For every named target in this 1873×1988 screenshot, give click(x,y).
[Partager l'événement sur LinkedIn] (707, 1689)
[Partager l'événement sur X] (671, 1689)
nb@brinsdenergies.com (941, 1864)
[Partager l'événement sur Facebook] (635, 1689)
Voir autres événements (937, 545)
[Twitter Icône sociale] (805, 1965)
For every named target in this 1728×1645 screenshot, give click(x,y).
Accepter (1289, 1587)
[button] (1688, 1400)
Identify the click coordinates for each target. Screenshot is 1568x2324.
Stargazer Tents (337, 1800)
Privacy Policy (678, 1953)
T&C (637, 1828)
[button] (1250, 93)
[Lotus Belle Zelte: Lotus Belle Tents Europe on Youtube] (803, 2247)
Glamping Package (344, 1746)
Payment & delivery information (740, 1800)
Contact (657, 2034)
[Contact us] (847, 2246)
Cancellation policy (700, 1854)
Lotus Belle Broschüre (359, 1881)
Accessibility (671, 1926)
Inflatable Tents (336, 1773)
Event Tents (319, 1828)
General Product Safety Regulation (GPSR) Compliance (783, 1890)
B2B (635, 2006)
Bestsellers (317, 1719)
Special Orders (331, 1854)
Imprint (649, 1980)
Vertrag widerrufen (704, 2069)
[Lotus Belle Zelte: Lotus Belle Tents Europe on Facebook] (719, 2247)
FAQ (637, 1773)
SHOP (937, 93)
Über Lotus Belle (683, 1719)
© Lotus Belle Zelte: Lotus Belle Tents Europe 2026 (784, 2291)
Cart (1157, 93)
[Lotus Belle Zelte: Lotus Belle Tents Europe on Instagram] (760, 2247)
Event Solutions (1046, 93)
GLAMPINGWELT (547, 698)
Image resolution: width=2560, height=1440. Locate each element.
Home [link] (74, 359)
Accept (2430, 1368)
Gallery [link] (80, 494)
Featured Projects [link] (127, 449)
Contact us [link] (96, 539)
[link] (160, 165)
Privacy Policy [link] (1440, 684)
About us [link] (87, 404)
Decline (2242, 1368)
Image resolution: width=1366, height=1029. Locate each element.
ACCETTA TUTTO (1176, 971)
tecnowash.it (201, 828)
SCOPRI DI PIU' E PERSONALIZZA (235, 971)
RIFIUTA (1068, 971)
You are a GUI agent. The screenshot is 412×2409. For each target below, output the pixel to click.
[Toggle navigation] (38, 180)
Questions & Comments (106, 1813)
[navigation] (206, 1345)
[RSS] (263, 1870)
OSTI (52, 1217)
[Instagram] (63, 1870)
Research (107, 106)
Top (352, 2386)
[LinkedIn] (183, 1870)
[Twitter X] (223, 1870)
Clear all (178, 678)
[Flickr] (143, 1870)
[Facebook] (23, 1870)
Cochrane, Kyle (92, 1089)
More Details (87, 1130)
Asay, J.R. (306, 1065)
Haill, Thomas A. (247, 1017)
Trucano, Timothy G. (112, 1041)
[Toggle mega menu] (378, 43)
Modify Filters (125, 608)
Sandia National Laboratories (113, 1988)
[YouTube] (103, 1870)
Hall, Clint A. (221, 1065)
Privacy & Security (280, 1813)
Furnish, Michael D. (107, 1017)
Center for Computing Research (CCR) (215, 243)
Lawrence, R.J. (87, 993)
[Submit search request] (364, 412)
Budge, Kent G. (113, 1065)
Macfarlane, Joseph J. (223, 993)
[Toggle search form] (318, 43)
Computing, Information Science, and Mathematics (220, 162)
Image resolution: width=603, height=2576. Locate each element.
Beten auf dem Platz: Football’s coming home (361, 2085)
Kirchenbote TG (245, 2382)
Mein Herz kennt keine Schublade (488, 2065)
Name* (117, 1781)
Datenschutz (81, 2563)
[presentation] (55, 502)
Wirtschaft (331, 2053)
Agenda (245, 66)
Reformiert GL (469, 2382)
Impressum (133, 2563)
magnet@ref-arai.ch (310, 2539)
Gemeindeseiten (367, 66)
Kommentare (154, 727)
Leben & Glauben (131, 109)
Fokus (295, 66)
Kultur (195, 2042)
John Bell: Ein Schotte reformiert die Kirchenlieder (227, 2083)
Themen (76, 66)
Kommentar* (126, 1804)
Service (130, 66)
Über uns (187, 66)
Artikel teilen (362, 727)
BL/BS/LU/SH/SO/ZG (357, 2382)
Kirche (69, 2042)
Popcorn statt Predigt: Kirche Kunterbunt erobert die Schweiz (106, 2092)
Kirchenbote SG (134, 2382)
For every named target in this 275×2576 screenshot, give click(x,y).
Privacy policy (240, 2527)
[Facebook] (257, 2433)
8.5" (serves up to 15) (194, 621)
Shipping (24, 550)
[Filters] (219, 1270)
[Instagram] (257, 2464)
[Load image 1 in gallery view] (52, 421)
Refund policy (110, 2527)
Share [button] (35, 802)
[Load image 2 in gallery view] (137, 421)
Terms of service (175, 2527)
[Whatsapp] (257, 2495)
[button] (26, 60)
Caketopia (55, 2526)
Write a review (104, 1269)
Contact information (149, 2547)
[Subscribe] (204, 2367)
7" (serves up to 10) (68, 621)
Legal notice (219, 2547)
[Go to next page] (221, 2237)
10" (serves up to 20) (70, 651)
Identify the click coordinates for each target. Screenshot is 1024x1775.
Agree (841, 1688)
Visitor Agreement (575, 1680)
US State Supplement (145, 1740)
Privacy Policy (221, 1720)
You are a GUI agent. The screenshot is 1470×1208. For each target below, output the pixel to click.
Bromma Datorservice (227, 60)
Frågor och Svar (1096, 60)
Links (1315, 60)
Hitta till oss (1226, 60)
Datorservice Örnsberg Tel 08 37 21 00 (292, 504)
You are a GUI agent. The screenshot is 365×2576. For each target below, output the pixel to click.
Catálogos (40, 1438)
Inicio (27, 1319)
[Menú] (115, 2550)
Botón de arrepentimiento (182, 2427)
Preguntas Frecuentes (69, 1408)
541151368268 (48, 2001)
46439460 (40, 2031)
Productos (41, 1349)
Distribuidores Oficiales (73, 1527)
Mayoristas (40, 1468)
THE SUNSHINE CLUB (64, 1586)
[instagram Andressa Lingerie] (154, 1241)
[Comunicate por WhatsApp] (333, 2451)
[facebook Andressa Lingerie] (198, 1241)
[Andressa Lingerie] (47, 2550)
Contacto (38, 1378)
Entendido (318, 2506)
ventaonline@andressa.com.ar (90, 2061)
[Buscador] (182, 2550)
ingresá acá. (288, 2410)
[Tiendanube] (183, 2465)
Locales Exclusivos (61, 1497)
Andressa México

......

Every record above is to be given again precisely.

For every named target in this 1873×1988 screenshot, give click(x,y).
[Partager l'événement sur LinkedIn] (707, 1689)
[Partager l'événement sur X] (671, 1689)
nb@brinsdenergies.com (941, 1864)
[Partager l'événement sur Facebook] (635, 1689)
Voir autres événements (937, 545)
[Twitter Icône sociale] (805, 1965)
For every named target in this 1728×1645 screenshot, give click(x,y).
Accepter (1289, 1587)
[button] (1688, 1400)
Identify the click coordinates for each target. Screenshot is 1568x2324.
Stargazer Tents (337, 1800)
Privacy Policy (678, 1953)
T&C (637, 1828)
[button] (1250, 93)
[Lotus Belle Zelte: Lotus Belle Tents Europe on Youtube] (803, 2247)
Glamping Package (344, 1746)
Payment & delivery information (740, 1800)
Contact (657, 2034)
[Contact us] (847, 2246)
Cancellation policy (700, 1854)
Lotus Belle Broschüre (359, 1881)
Accessibility (671, 1926)
Inflatable Tents (336, 1773)
Event Tents (319, 1828)
General Product Safety Regulation (GPSR) Compliance (783, 1890)
B2B (635, 2006)
Bestsellers (317, 1719)
Special Orders (331, 1854)
Imprint (649, 1980)
Vertrag widerrufen (704, 2069)
[Lotus Belle Zelte: Lotus Belle Tents Europe on Facebook] (719, 2247)
FAQ (637, 1773)
SHOP (937, 93)
Über Lotus Belle (683, 1719)
© Lotus Belle Zelte: Lotus Belle Tents Europe 2026 (784, 2291)
Cart (1157, 93)
[Lotus Belle Zelte: Lotus Belle Tents Europe on Instagram] (760, 2247)
Event Solutions (1046, 93)
GLAMPINGWELT (547, 698)
Image resolution: width=2560, height=1440. Locate each element.
Home [link] (74, 359)
Accept (2430, 1368)
Gallery [link] (80, 494)
Featured Projects [link] (127, 449)
Contact us [link] (96, 539)
[link] (160, 165)
Privacy Policy [link] (1440, 684)
About us [link] (87, 404)
Decline (2242, 1368)
Image resolution: width=1366, height=1029. Locate each element.
ACCETTA TUTTO (1176, 971)
tecnowash.it (201, 828)
SCOPRI DI PIU' E PERSONALIZZA (235, 971)
RIFIUTA (1068, 971)
You are a GUI agent. The screenshot is 412×2409. For each target below, output the pixel to click.
[Toggle navigation] (38, 180)
Questions & Comments (106, 1813)
[navigation] (206, 1345)
[RSS] (263, 1870)
OSTI (52, 1217)
[Instagram] (63, 1870)
Research (107, 106)
Top (352, 2386)
[LinkedIn] (183, 1870)
[Twitter X] (223, 1870)
Clear all (178, 678)
[Flickr] (143, 1870)
[Facebook] (23, 1870)
Cochrane, Kyle (92, 1089)
More Details (87, 1130)
Asay, J.R. (306, 1065)
Haill, Thomas A. (247, 1017)
Trucano, Timothy G. (112, 1041)
[Toggle mega menu] (378, 43)
Modify Filters (125, 608)
Sandia National Laboratories (113, 1988)
[YouTube] (103, 1870)
Hall, Clint A. (221, 1065)
Privacy & Security (280, 1813)
Furnish, Michael D. (107, 1017)
Center for Computing Research (CCR) (215, 243)
Lawrence, R.J. (87, 993)
[Submit search request] (364, 412)
Budge, Kent G. (113, 1065)
Macfarlane, Joseph J. (223, 993)
[Toggle search form] (318, 43)
Computing, Information Science, and Mathematics (220, 162)
Image resolution: width=603, height=2576. Locate each element.
Beten auf dem Platz: Football’s coming home (361, 2085)
Kirchenbote TG (245, 2382)
Mein Herz kennt keine Schublade (488, 2065)
Name* (117, 1781)
Datenschutz (81, 2563)
[presentation] (55, 502)
Wirtschaft (331, 2053)
Agenda (245, 66)
Reformiert GL (469, 2382)
Impressum (133, 2563)
magnet@ref-arai.ch (310, 2539)
Gemeindeseiten (367, 66)
Kommentare (154, 727)
Leben & Glauben (131, 109)
Fokus (295, 66)
Kultur (195, 2042)
John Bell: Ein Schotte reformiert die Kirchenlieder (227, 2083)
Themen (76, 66)
Kommentar* (126, 1804)
Service (130, 66)
Über uns (187, 66)
Artikel teilen (362, 727)
BL/BS/LU/SH/SO/ZG (357, 2382)
Kirche (69, 2042)
Popcorn statt Predigt: Kirche Kunterbunt erobert die Schweiz (106, 2092)
Kirchenbote SG (134, 2382)
For every named target in this 275×2576 screenshot, give click(x,y).
Privacy policy (240, 2527)
[Facebook] (257, 2433)
8.5" (serves up to 15) (194, 621)
Shipping (24, 550)
[Filters] (219, 1270)
[Instagram] (257, 2464)
[Load image 1 in gallery view] (52, 421)
Refund policy (110, 2527)
Share [button] (35, 802)
[Load image 2 in gallery view] (137, 421)
Terms of service (175, 2527)
[Whatsapp] (257, 2495)
[button] (26, 60)
Caketopia (55, 2526)
Write a review (104, 1269)
Contact information (149, 2547)
[Subscribe] (204, 2367)
7" (serves up to 10) (68, 621)
Legal notice (219, 2547)
[Go to next page] (221, 2237)
10" (serves up to 20) (70, 651)
Identify the click coordinates for each target. Screenshot is 1024x1775.
Agree (841, 1688)
Visitor Agreement (575, 1680)
US State Supplement (145, 1740)
Privacy Policy (221, 1720)
You are a GUI agent. The screenshot is 1470×1208. For each target below, output the pixel to click.
Bromma Datorservice (227, 60)
Frågor och Svar (1096, 60)
Links (1315, 60)
Hitta till oss (1226, 60)
Datorservice Örnsberg Tel 08 37 21 00 (292, 504)
You are a GUI agent. The screenshot is 365×2576. For each target below, output the pixel to click.
Catálogos (40, 1438)
Inicio (27, 1319)
[Menú] (115, 2550)
Botón de arrepentimiento (182, 2427)
Preguntas Frecuentes (69, 1408)
541151368268 (48, 2001)
46439460 (40, 2031)
Productos (41, 1349)
Distribuidores Oficiales (73, 1527)
Mayoristas (40, 1468)
THE SUNSHINE CLUB (64, 1586)
[instagram Andressa Lingerie] (154, 1241)
[Comunicate por WhatsApp] (333, 2451)
[facebook Andressa Lingerie] (198, 1241)
[Andressa Lingerie] (47, 2550)
Contacto (38, 1378)
Entendido (318, 2506)
ventaonline@andressa.com.ar (90, 2061)
[Buscador] (182, 2550)
ingresá acá. (288, 2410)
[Tiendanube] (183, 2465)
Locales Exclusivos (61, 1497)
Andressa México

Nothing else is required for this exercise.